> What you have to do: Two lines in the data below mark the range: the one with "Click the По умолчанию 1,25 см field" and the one with "The width and height of the screenshot is (1400, 851).". Return both, along with every line between them, exactly.

━━━━━ Data for processing ━━━━━

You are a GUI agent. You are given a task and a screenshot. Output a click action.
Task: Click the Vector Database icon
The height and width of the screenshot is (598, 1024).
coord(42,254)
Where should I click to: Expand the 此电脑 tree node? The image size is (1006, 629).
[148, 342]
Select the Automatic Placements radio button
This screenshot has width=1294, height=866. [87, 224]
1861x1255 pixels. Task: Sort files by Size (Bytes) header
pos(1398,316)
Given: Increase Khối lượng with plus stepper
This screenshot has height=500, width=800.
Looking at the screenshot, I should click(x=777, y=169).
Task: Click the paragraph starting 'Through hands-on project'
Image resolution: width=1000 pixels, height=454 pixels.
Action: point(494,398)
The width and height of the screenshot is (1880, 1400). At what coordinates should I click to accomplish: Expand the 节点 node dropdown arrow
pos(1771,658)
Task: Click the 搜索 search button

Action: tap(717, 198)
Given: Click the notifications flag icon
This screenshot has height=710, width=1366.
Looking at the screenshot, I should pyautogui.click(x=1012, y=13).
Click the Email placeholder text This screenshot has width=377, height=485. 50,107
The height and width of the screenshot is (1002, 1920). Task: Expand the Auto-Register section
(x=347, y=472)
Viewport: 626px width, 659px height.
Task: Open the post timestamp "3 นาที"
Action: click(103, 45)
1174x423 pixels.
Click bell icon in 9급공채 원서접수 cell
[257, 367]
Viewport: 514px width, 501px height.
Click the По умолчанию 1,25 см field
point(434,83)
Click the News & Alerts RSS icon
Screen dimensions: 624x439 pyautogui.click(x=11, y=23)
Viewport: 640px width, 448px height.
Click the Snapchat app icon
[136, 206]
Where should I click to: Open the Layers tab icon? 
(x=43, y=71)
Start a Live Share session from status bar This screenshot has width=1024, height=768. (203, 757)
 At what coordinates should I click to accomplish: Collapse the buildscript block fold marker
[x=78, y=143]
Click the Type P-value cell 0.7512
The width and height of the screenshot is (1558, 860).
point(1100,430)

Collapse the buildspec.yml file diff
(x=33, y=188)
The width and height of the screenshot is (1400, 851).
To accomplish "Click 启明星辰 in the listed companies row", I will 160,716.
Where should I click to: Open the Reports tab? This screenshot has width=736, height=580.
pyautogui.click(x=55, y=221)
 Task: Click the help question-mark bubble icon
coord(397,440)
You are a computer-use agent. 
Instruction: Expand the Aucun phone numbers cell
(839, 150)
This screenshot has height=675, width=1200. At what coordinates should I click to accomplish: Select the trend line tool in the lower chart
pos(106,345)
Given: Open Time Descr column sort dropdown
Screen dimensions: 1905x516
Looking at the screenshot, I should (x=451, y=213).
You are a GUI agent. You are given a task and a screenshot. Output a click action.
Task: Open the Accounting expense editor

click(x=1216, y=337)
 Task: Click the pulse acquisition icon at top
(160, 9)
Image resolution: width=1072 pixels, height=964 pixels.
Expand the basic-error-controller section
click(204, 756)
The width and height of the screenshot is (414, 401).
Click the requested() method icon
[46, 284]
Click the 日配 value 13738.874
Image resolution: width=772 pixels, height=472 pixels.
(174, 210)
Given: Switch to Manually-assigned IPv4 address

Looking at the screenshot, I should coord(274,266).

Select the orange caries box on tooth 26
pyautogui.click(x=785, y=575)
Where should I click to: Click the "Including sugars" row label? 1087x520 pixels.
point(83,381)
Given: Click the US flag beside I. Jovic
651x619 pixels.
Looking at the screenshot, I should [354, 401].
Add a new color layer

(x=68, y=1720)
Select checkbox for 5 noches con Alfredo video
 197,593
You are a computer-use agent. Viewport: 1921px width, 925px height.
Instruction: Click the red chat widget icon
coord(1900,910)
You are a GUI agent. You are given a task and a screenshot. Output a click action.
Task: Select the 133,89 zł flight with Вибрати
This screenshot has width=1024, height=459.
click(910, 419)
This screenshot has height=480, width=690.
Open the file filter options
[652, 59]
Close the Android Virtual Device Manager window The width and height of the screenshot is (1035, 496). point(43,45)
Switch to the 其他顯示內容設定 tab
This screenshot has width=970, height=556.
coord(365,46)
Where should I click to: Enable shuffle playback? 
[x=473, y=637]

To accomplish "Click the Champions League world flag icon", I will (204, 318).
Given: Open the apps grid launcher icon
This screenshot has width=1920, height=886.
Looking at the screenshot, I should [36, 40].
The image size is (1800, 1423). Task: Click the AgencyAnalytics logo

━━━━━

> Solved problem:
Click the По умолчанию 1,25 см field
point(434,83)
Click the News & Alerts RSS icon
Screen dimensions: 624x439 pyautogui.click(x=11, y=23)
Viewport: 640px width, 448px height.
Click the Snapchat app icon
[136, 206]
Where should I click to: Open the Layers tab icon? 
(x=43, y=71)
Start a Live Share session from status bar This screenshot has width=1024, height=768. (203, 757)
 At what coordinates should I click to accomplish: Collapse the buildscript block fold marker
[x=78, y=143]
Click the Type P-value cell 0.7512
The width and height of the screenshot is (1558, 860).
point(1100,430)

Collapse the buildspec.yml file diff
(x=33, y=188)
The width and height of the screenshot is (1400, 851).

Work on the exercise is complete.